Ensure checkpoint tests distinguish missing required cuda.bindings symbols from genuinely unsupported environments.
@rwgk rwgk added this to the cuda.bindings next milestone May 28, 2026
@rwgk rwgk self-assigned this May 28, 2026
@rwgk rwgk added bug Something isn't working P0 High priority - Must do! cuda.bindings Everything related to the cuda.bindings module cuda.core Everything related to the cuda.core module labels May 28, 2026
@copy-pr-bot
Copy link
Copy Markdown
Contributor

copy-pr-bot Bot commented May 28, 2026

Auto-sync is disabled for draft pull requests in this repository.
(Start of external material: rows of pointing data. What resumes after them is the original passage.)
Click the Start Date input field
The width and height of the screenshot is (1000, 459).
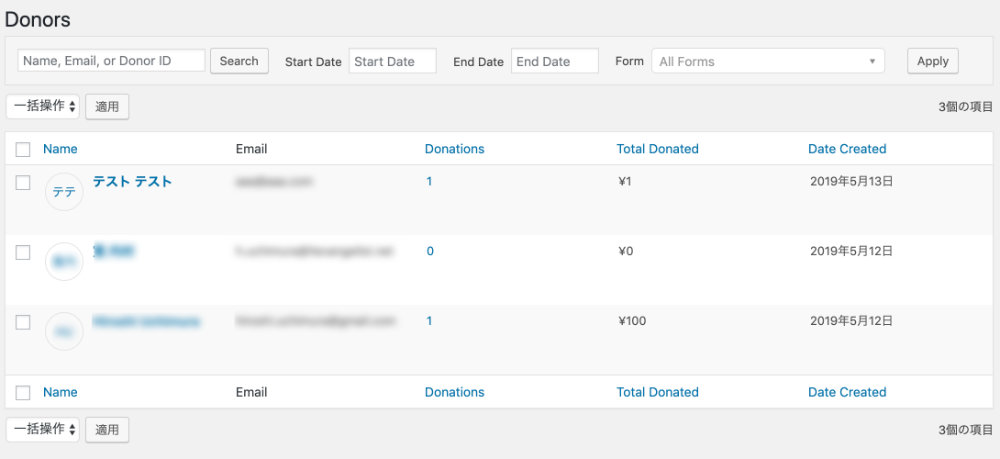tap(393, 61)
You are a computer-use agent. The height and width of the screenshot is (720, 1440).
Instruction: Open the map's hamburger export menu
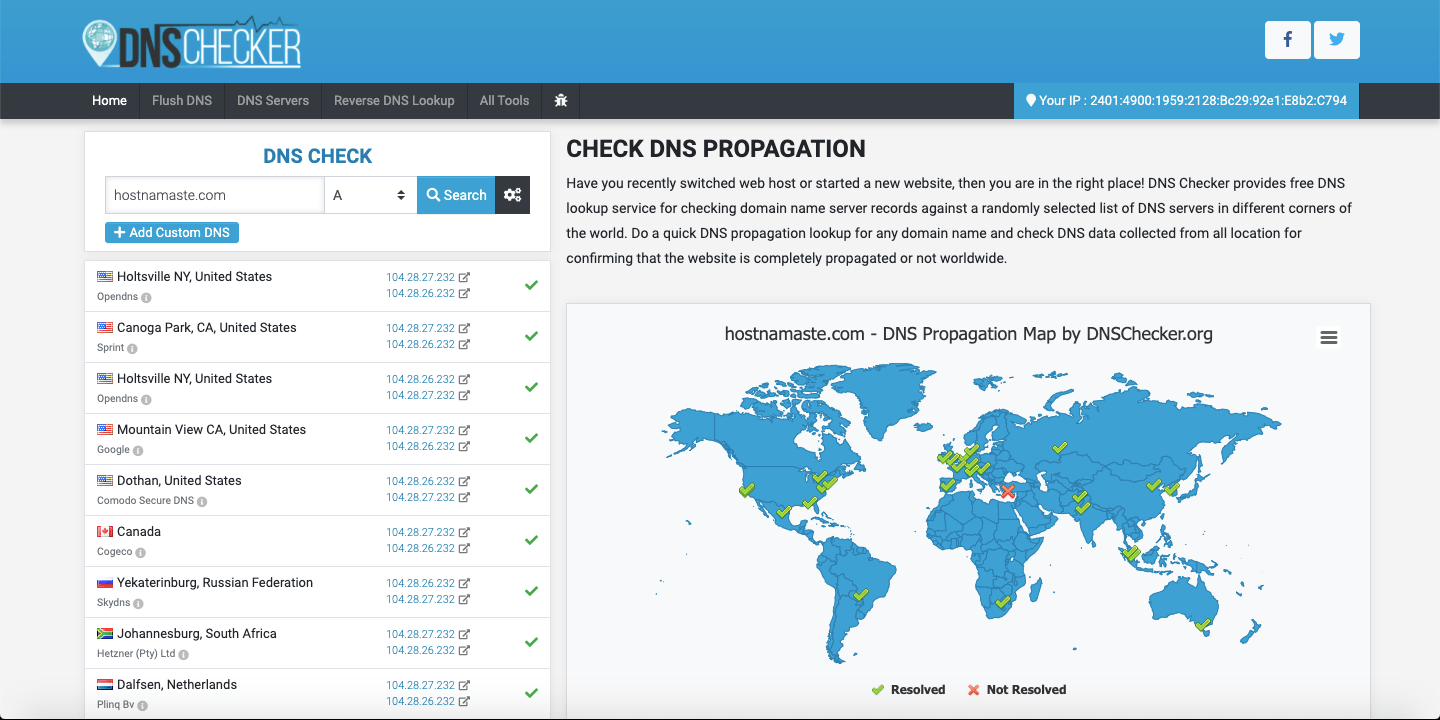(x=1328, y=337)
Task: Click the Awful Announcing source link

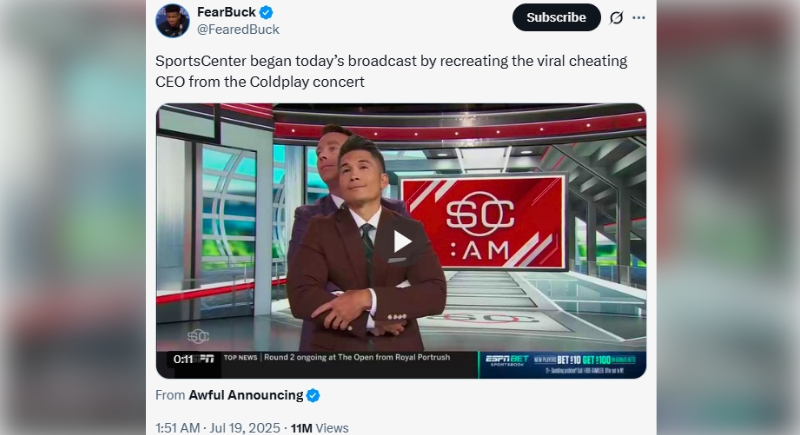Action: click(245, 395)
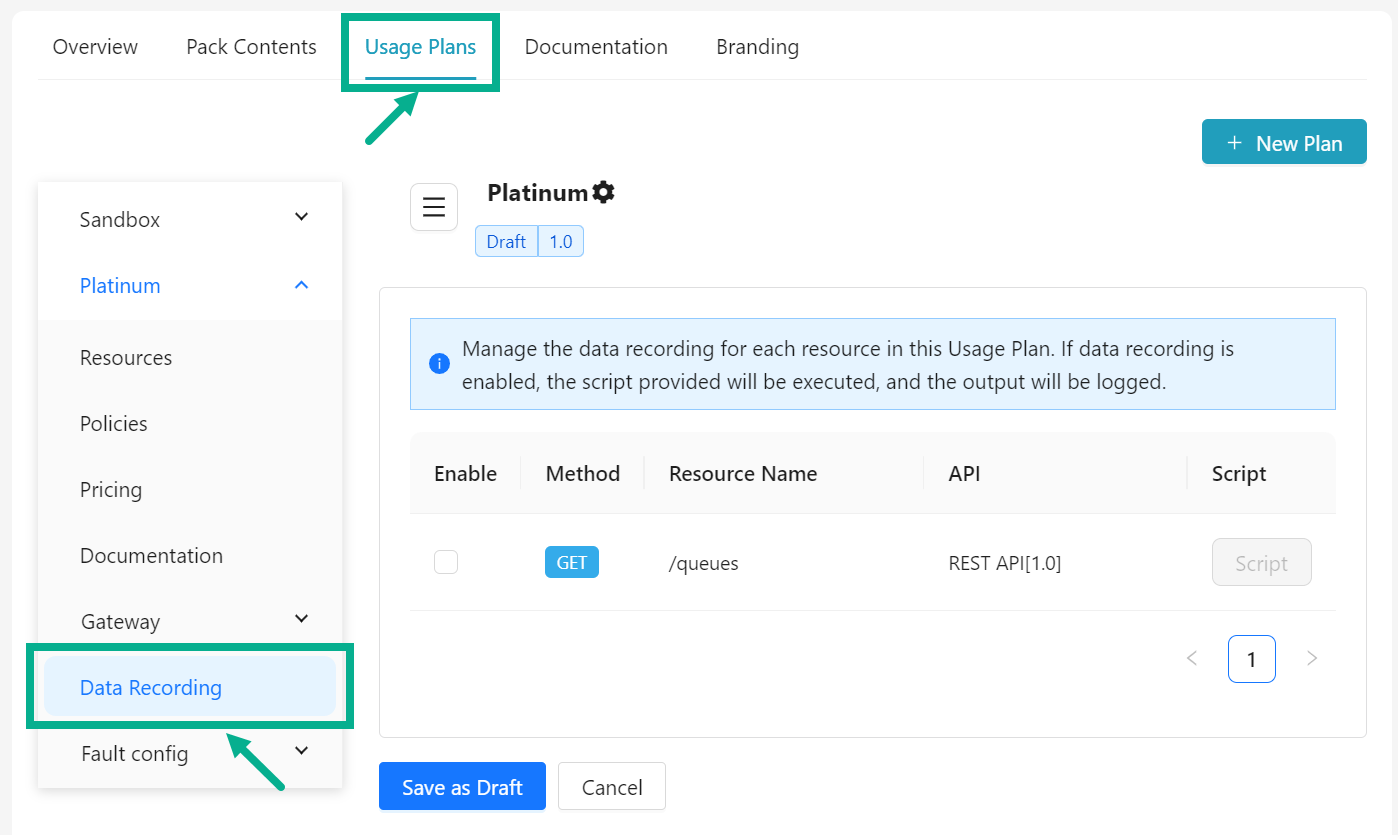Enable data recording for the /queues resource
1398x835 pixels.
coord(445,561)
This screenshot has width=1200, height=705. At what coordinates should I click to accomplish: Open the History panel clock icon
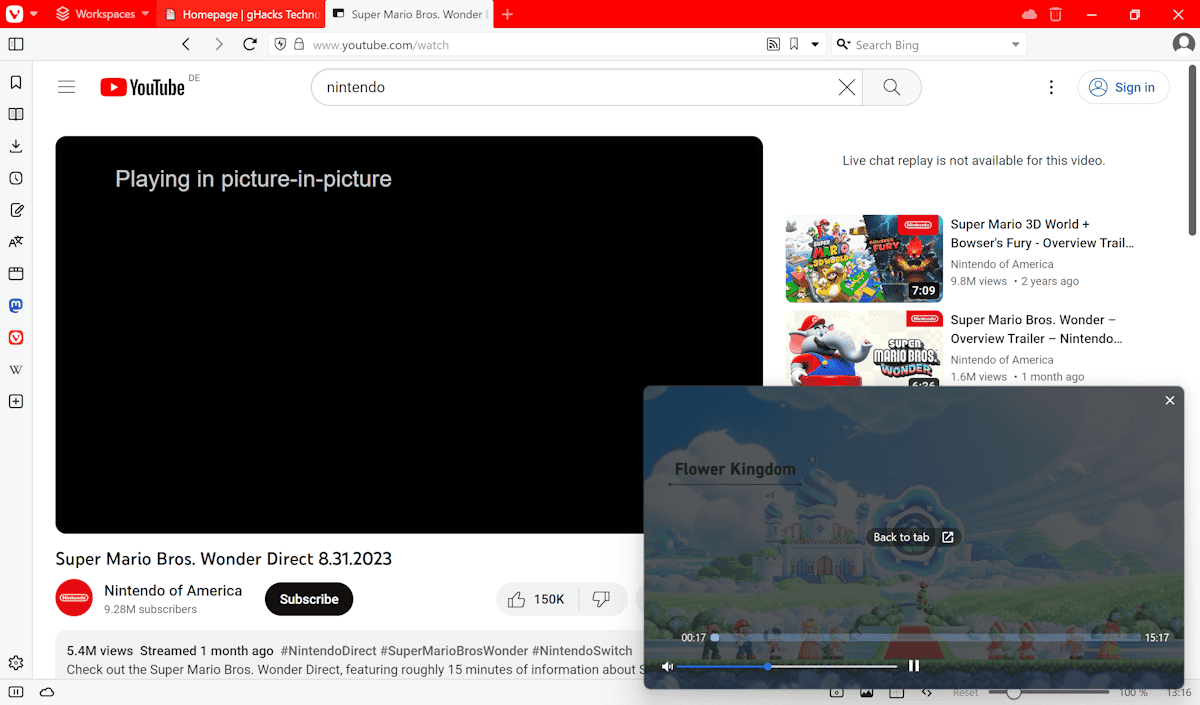point(16,178)
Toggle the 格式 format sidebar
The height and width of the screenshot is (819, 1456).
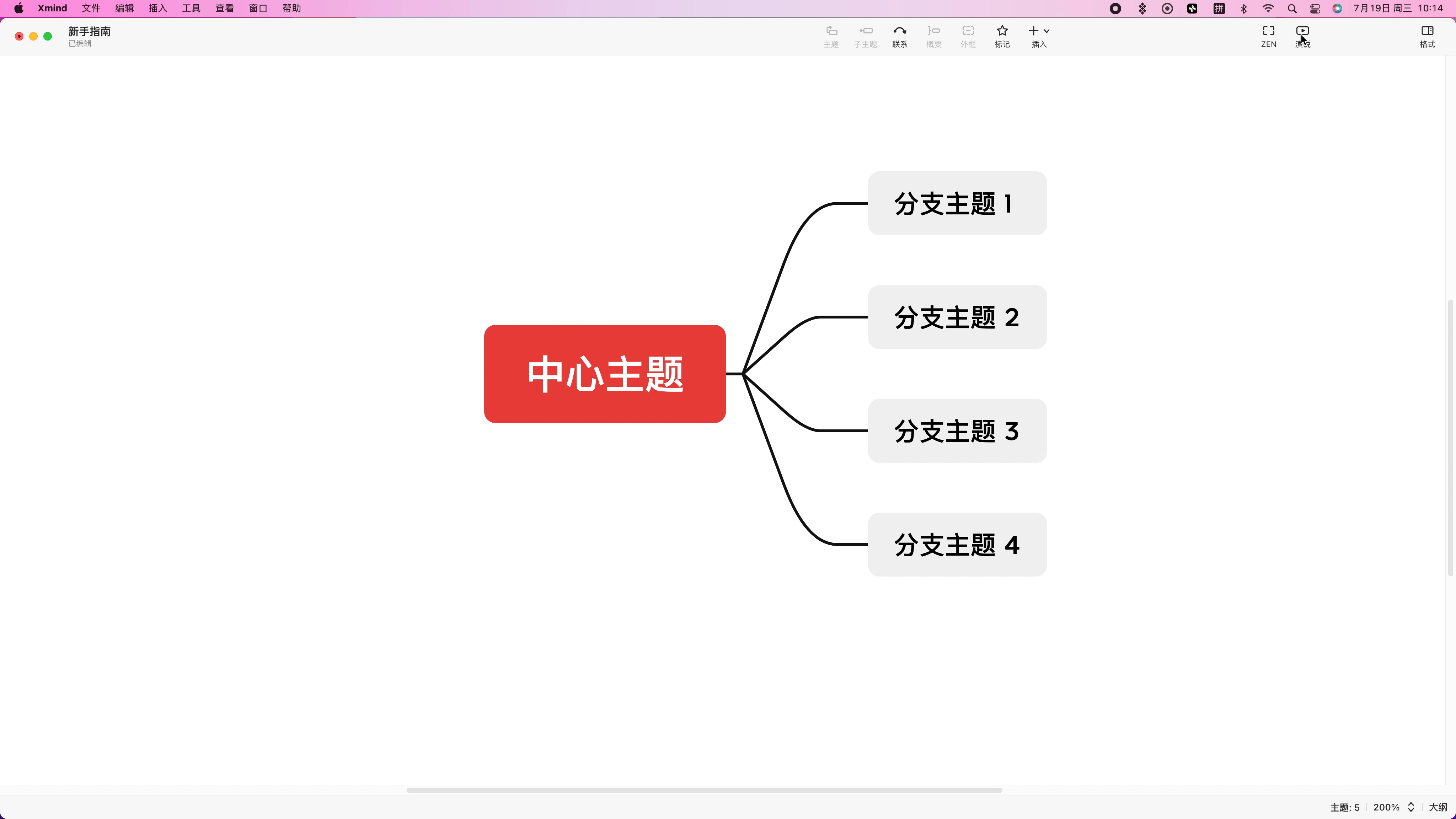tap(1427, 36)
Workflows must be run manually.

Contributors can view more details about this message here.

@rwgk
Copy link
Copy Markdown
Contributor Author

rwgk commented May 28, 2026

/ok to test

@github-actions
Copy link
Copy Markdown

@rwgk
Copy link
Copy Markdown
Contributor Author

rwgk commented May 28, 2026

PR 2150 first CI failure analysis

Workflow: https://github.com/NVIDIA/cuda-python/actions/runs/26591678170

Commit: 293258d

Workflow result: failed.

High-level result

The build and non-test infrastructure mostly passed:

  • Build jobs passed.
  • Docs passed.
  • pre-commit.ci passed.
  • The final Check job status job failed because matrix test jobs failed.

The failures are concentrated in test matrix jobs. There were 37 failed test jobs plus the final status aggregation job.

Failure counts by CUDA version:

  • CUDA 13.3.0: 24 failed test jobs.
  • CUDA 12.9.1: 13 failed test jobs.
  • CUDA 13.0.2: no failures observed in the failed-job list.

Failure counts by platform:

  • linux-64: 17 failed test jobs.
  • linux-aarch64: 12 failed test jobs.
  • win-64: 8 failed test jobs.

Failure mode 1: CUDA 13.3 missing CUcheckpointRestoreArgs

This is the expected proof-of-coverage failure for the issue fixed by PR #2144.

Representative failed jobs:

Observed failure:

tests/test_cuda.py::test_cuCheckpoint_required_bindings_present FAILED
E       AssertionError: assert ['CUcheckpointRestoreArgs'] == []
E         Left contains one more item: 'CUcheckpointRestoreArgs'

This shows the new cuda_bindings/tests/test_cuda.py::test_cuCheckpoint_required_bindings_present test catches the missing generated binding directly. This is exactly the failure PR #2150 was intended to expose before PR #2144 is merged/rebased in.

Failure mode 2: Linux CUDA 12.9 missing CUcheckpointGpuPair

This is a separate checkpoint binding gap surfaced by tightening the cuda.core checkpoint availability guard.

Representative failed jobs:

Observed failure:

ERROR collecting tests/test_checkpoint.py
RuntimeError: CUDA checkpointing requires cuda.bindings with CUDA checkpoint API support. Missing: CUcheckpointGpuPair
binding_ver = (12, 9, 7)
missing    = ['CUcheckpointGpuPair']

This happens during cuda_core/tests/test_checkpoint.py collection on Linux. Windows does not hit this path because the checkpoint tests are platform-skipped before _checkpoint_available() is evaluated.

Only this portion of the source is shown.